2Co 4:15-18 ESVFor it is all for your sake, so that as grace extends to more and more people it may increase thanksgiving, to the glory of God. (16) So we do not lose heart. Though our outer self is wasting away, our inner self is being renewed day by day. (17) For this light momentary affliction is preparing for us an eternal weight of glory beyond all comparison, (18) as we look not to the things that are seen but to the things that are unseen. For the things that are seen are transient, but the things that are unseen are eternal.WORKS! There's that word again. Can't we escape the necessity for works in the Christian life? Calvin dismissed their requirement entirely. Wesley insisted they should be done methodically. If anyone gives credence to God's word, we find a mixed, often confusing, bag of divine expectations.

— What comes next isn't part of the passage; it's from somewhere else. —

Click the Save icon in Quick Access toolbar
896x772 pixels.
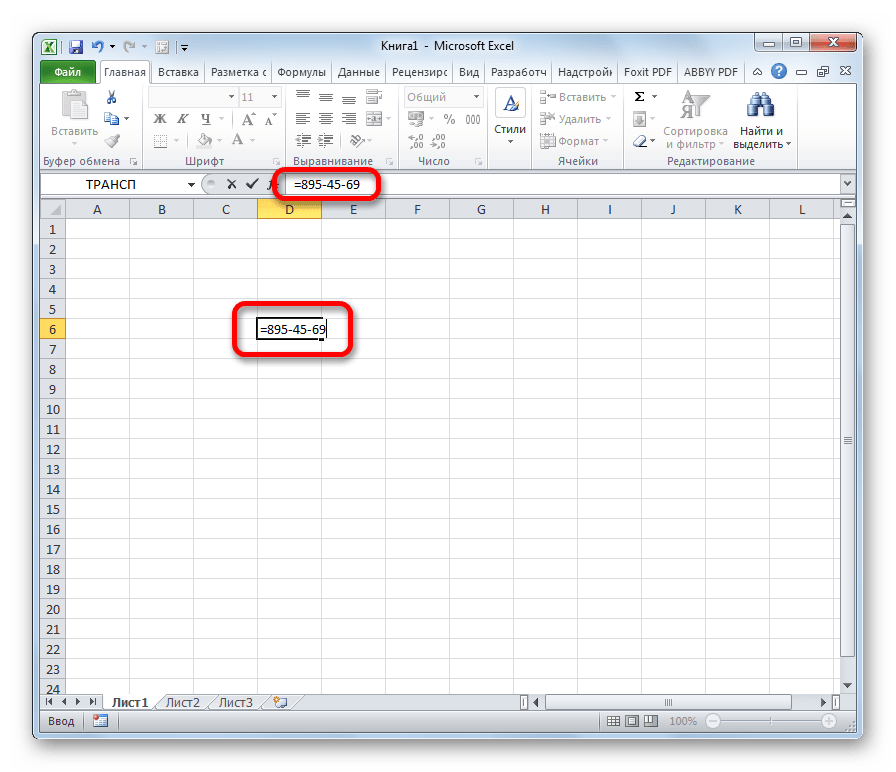coord(75,46)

Verse seventeen tells us our relatively easy and temporary troubles accomplish for us an ever and ever more completely glorious, perpetual abundance of blessing. Does that mean that if we leave this temporary life having experienced no troubles, we have failed to earn the eternal blessing God has promised the faithful? More likely, it's a backward way of saying that living in faithful obedience to God will cause us trouble in this life, but a trouble that is momentary and trivial compared with the only alternative to eternal, blissful communion with God.
While verse seventeen presents the conclusion of the thought begun in verse fifteen, that of our thankful victory being compounded by God's grace, to his glory, verse sixteen tells us that even though our flesh begins dying the moment we are conceived, our soul, spirit, or whatever name we assign to our intangible, inner selves, undergoes daily rejuvenation if we do not grow weary of living for God.
Verse eighteen completes the thought by comparing that which is seen to that which is unseen. The promise of the previous three verses depends on which of the two realms holds our attention; a continuation of the if inferred in verse sixteen.
This four-verse passage attempts to compare that which defies comparison, and does a rather good job of it.